Venerdì sera, nell'aula dell'Assemblea Generale dell'Onu a New York, in onore del nuovo segretario Ban Ki-Moon suonava Ennio Morricone. In attesa delle note del Maestro italiano però si è svolta una solenne cerimonia nel corso della quale una sfilata di personalità ha illustrato gli otto obiettivi dello sviluppo mondiale. Tra questi c'era Lou Reed, il cantore delle travestite della Factory di Andy Warhol, "elegantissimo e magrissimo, un po' incerto nel passo, tirando su una lente degli occhiali che lui stesso ha inventato", come scrive Mariella Venegoni nel suo blog su La Stampa.

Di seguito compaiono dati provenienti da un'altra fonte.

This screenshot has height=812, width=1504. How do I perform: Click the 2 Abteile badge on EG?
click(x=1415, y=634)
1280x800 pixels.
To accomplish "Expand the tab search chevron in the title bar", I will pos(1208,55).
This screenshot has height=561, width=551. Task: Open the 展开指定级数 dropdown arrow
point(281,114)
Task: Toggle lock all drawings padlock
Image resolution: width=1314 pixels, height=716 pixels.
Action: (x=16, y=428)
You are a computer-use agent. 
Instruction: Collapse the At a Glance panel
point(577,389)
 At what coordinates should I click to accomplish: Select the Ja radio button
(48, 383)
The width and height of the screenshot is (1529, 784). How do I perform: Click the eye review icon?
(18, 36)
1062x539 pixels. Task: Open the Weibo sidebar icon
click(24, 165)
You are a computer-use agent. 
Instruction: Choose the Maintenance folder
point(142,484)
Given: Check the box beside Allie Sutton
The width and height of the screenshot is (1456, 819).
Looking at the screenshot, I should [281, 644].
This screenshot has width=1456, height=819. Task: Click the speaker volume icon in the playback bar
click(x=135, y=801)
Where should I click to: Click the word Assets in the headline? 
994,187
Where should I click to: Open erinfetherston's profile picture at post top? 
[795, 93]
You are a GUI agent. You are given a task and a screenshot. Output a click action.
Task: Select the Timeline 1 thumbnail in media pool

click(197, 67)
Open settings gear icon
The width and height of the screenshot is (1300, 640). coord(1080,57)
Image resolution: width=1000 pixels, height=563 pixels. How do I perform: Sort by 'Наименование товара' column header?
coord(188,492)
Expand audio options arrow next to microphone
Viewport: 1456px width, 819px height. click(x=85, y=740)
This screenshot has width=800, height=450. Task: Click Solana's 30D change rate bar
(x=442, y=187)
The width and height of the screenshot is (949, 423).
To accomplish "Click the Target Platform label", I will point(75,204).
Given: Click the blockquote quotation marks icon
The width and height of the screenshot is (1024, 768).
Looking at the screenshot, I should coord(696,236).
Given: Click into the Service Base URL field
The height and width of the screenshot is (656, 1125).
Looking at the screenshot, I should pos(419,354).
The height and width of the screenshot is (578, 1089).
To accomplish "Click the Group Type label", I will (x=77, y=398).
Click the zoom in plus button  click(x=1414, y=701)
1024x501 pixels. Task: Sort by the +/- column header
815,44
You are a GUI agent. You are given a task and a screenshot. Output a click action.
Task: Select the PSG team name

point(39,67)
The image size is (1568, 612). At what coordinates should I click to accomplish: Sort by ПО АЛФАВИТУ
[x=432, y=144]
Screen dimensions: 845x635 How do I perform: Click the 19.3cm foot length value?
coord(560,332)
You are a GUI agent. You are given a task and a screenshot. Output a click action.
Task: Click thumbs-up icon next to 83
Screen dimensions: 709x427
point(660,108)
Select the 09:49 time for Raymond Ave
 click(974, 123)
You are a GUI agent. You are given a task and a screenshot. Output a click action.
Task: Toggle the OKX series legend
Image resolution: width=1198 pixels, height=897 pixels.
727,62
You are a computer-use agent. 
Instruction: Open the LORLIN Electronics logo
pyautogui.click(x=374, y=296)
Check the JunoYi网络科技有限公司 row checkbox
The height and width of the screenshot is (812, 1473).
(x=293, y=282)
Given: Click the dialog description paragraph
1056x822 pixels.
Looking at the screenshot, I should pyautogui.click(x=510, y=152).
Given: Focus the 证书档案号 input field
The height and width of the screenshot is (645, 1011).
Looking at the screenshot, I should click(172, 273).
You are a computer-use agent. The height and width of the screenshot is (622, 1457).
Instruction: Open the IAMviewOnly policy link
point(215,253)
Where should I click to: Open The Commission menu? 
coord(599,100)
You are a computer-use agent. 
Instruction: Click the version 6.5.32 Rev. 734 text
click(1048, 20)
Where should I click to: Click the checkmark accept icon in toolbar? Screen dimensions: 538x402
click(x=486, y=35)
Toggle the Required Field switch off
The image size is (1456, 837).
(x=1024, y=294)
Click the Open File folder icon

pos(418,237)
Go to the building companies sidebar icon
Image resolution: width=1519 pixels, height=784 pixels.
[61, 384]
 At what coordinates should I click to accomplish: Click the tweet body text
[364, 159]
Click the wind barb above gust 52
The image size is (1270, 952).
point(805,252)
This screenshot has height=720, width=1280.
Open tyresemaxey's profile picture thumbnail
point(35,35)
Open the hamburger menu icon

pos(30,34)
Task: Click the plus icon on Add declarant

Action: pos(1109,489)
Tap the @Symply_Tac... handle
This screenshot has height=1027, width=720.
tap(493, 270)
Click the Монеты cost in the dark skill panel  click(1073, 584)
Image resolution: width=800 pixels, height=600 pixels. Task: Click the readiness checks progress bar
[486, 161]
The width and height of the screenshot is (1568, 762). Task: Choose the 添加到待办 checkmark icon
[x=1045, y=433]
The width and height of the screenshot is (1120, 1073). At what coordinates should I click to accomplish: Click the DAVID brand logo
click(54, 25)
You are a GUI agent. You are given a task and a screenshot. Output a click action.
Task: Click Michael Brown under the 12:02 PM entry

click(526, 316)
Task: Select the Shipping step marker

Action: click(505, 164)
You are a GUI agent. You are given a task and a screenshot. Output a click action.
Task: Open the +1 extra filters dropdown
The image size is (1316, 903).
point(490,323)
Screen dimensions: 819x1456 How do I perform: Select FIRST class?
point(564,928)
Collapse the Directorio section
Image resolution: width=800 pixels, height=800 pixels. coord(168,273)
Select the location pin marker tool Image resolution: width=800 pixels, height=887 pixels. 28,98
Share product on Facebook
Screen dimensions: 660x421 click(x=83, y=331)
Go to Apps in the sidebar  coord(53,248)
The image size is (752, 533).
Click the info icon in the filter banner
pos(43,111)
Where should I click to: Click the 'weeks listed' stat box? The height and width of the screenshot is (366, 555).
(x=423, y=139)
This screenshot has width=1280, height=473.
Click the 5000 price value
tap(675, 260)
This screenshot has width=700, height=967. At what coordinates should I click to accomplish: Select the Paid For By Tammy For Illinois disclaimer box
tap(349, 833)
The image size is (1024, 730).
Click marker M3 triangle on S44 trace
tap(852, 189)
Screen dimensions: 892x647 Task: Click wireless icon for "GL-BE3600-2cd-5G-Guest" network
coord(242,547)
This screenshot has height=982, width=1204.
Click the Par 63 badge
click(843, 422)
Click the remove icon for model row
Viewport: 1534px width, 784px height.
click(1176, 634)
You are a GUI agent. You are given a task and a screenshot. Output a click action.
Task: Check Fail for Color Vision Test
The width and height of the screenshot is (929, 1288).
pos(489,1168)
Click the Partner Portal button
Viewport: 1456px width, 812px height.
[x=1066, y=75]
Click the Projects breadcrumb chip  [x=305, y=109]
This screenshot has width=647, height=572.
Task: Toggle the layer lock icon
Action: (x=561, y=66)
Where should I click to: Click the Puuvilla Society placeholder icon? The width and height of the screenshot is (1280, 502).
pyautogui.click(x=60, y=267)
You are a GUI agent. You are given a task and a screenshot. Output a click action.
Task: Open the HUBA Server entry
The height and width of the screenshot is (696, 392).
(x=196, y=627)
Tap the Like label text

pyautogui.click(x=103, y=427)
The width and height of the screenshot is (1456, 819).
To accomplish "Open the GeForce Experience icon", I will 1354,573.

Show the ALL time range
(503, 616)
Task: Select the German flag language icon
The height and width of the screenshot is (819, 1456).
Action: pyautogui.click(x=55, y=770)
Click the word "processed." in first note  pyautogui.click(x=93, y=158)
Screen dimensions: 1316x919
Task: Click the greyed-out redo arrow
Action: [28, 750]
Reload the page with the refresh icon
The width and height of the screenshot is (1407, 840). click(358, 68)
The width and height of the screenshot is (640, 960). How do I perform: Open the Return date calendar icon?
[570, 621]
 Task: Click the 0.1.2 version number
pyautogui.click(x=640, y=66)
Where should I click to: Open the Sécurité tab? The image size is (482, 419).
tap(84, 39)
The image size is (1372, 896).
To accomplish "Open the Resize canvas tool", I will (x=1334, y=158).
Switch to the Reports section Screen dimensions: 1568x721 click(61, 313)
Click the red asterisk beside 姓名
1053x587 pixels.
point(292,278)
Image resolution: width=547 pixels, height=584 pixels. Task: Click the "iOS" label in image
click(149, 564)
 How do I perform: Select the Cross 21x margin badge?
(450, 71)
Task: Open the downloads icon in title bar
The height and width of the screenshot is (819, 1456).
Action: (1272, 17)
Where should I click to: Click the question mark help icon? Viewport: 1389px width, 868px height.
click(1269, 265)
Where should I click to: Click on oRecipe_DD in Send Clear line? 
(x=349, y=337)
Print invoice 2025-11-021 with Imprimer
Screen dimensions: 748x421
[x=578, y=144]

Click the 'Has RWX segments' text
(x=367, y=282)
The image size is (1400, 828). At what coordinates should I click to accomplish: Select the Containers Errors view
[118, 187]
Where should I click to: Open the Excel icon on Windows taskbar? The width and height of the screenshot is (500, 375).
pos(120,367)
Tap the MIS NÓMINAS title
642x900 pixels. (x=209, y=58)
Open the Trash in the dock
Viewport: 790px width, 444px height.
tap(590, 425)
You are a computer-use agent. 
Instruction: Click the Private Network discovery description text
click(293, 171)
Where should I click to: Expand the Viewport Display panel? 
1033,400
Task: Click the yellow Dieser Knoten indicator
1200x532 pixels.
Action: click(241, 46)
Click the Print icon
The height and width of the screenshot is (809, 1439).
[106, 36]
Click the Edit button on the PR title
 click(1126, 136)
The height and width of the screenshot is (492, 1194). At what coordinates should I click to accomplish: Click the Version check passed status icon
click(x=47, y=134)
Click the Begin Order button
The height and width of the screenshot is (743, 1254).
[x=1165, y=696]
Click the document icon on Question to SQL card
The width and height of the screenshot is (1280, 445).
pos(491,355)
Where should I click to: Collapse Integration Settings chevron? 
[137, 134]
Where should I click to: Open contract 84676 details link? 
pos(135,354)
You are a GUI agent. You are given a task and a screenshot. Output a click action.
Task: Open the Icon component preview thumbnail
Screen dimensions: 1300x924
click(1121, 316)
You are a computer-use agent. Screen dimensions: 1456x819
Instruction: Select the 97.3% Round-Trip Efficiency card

Sul breve discorso dell'ex Velvet Underground la giornalista ha annotato:

"Un miliardo di persone non hanno accesso all'acqua pulita" ha detto, e fin qui era prevedibile. Ma poi ha continuato, alzando la voce, mentre la platea zittiva: "Come newyorkese, anch'io sono diretto beneficiario delle violenze compiute sulla gioventù privata di ogni diritto, anch'io vivo del sangue della guerra in Iraq. Stop the war, dobbiamo andare via dall'Iraq. Non posso più campare della morte degli altri". Sconcerto, imbarazzo in platea. Poi, un applauso: timido dapprima, ma deciso. Lou Reed è sempre Lou Reed. Fuori dalla sala circolare, lo aspettava Laurie Anderson.

Non possiamo nascondere che avremmo voluto esserci.